Arrivée du chemin de fer à Soulac

Avec la création d’établissements de bains destinés aux touristes sur la plage des Olives et le début des travaux de désensablement de l’ancienne basilique en 1859 (témoin de la halte importante qu’était Soulac pour les pèlerins de Saint-Jacques de Compostelle empruntant cet itinéraire appelé « voie des Anglais »), les conditions touristiques et culturelles se trouvaient réunies et permettaient de solliciter l’arrivée d’une ligne ferroviaire à Soulac.

A cette date, pour rallier Soulac depuis Bordeaux, il fallait voyager en bateau jusqu’à Pauillac puis rouler six heures en voiture.

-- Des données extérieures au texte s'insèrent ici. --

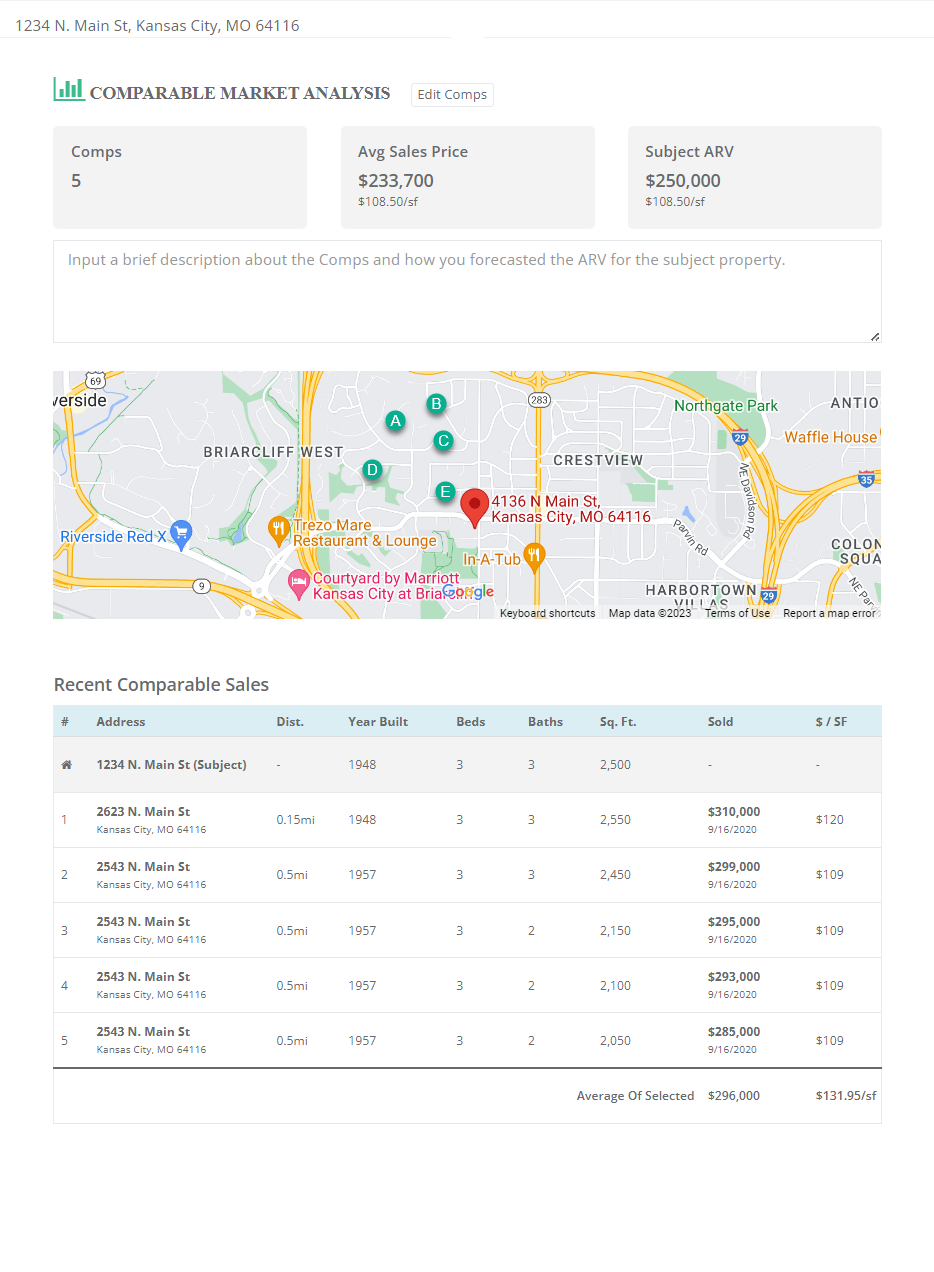
Task: Click the Courtyard by Marriott hotel marker
Action: (297, 581)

Et puis dans l’esprit des Soulacais, la fascination exercée par la réussite des frères Pereire à Arcachon était présente.

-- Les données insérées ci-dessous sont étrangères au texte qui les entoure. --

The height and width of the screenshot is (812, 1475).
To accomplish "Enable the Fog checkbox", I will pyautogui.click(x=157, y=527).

Grâce aux efforts de la Compagnie du chemin de fer du Médoc, l’année 1874 voit l’ouverture de la ligne Bordeaux-Soulac sur un trajet qui prévoit une extension jusqu’à la Pointe-de-Grave.

Un « train de plaisir » permet désormais aux habitants de Bordeaux de passer la journée du dimanche au bord de la mer. Le voyage dure 2h25 (proposant par exemple un aller départ 7h50 et arrivée 10h16 et un retour départ 21h15 et arrivée 23h35). Jusqu'à 4 000 voyageurs peuvent ainsi affluer en une seule journée vers cette nouvelle station balnéaire. Ils viennent essentiellement du Médoc mais aussi de Royan grâce à un bateau à vapeur les déposant à la Pointe-de-Grave, les 3 kilomètres les reliant au Verdon, station ferroviaire voisine de Soulac, devant être effectués en wagonnets tirés par des chevaux.

Dans cette commune, l’arrivée du chemin de fer a permis qu’une clientèle populaire grâce aux « trains de plaisir » côtoie une villégiature bourgeoise naissante.